WRITTEN INSTRUCTION A: Please list every workshop topic named in the conference page below.

SOURCE TEXT:
• • • • • • •

Open Research Conference
Tuesday 16 June 2026. Henry Daysh Building.
About
The 2026 Newcastle University open research conference will take place on Tuesday 16 June in the Henry Daysh Building.
This event will serve as a platform for early career researchers, postgraduate research students and newcomers to learn about best practices from senior academics and professional services colleagues through hands-on workshops on topics including:
- Sensitive Data
- FAIR Data
- Open Science & REF
- Open Access
- Data Skills for Replication
- Games for Open Research
- Open Research & AI
This is a great chance to learn about many aspects of open research in one day, especially if you are new to it.

• • • • • • •

ENTRIES SUPPLIED:
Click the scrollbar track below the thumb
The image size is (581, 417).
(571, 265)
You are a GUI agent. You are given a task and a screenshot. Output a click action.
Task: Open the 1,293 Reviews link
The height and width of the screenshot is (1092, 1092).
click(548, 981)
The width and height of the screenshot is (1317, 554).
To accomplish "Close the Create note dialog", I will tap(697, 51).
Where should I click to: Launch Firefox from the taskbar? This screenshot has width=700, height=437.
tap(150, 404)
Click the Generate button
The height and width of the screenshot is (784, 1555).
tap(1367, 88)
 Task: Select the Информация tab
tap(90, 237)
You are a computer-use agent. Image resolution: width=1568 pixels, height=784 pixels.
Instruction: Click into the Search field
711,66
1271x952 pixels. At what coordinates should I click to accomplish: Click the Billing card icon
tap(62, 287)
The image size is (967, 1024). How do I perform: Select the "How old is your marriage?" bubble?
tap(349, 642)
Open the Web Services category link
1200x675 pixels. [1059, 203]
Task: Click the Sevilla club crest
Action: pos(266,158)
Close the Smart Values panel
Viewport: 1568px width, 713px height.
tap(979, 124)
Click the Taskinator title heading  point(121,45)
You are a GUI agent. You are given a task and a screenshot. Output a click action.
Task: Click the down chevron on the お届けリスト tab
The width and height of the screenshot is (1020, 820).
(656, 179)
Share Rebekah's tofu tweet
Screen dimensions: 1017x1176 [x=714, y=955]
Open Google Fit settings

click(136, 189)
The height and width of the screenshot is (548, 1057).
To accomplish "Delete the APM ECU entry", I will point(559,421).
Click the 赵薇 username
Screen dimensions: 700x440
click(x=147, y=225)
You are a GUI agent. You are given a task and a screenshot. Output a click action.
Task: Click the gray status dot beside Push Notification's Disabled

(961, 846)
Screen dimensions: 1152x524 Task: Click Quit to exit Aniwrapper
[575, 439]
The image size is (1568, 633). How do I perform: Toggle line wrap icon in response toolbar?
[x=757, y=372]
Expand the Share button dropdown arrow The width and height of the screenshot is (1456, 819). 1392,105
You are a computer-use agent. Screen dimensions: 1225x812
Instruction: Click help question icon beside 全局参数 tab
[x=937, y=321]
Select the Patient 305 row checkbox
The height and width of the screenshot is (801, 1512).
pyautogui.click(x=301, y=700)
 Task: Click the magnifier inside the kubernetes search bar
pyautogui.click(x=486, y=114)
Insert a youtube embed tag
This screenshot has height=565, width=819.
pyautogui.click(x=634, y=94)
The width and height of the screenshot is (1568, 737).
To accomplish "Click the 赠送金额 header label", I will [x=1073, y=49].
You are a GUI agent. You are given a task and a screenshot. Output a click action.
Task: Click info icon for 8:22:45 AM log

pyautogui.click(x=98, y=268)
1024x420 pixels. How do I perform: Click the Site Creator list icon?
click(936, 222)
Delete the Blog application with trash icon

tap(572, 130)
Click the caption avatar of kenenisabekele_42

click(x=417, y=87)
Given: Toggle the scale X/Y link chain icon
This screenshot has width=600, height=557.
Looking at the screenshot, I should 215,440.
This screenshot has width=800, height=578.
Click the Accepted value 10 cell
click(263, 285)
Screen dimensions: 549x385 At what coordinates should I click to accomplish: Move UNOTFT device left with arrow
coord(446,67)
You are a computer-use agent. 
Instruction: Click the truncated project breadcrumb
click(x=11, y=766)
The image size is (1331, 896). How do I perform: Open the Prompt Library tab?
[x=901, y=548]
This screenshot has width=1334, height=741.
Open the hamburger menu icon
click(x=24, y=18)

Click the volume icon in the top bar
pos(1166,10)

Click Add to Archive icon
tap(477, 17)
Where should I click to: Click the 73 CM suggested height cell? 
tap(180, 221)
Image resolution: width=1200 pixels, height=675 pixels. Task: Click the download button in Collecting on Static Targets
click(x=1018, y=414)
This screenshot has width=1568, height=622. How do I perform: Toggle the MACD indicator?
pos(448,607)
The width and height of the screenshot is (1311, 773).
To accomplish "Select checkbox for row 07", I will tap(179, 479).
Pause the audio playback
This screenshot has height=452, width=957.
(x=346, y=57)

• • • • • • •

WRITTEN INSTRUCTION B: Arrange the lines of the records as a numbered list, omitting blank lines. Begin at the first line of the records and stop after the line that has "tap(62, 287)".

FULL SOLUTION A:
- Sensitive Data
- FAIR Data
- Open Science & REF
- Open Access
- Data Skills for Replication
- Games for Open Research
- Open Research & AI

FULL SOLUTION B:
1. Click the scrollbar track below the thumb
2. The image size is (581, 417).
3. (571, 265)
4. You are a GUI agent. You are given a task and a screenshot. Output a click action.
5. Task: Open the 1,293 Reviews link
6. The height and width of the screenshot is (1092, 1092).
7. click(548, 981)
8. The width and height of the screenshot is (1317, 554).
9. To accomplish "Close the Create note dialog", I will tap(697, 51).
10. Where should I click to: Launch Firefox from the taskbar? This screenshot has width=700, height=437.
11. tap(150, 404)
12. Click the Generate button
13. The height and width of the screenshot is (784, 1555).
14. tap(1367, 88)
15.  Task: Select the Информация tab
16. tap(90, 237)
17. You are a computer-use agent. Image resolution: width=1568 pixels, height=784 pixels.
18. Instruction: Click into the Search field
19. 711,66
20. 1271x952 pixels. At what coordinates should I click to accomplish: Click the Billing card icon
21. tap(62, 287)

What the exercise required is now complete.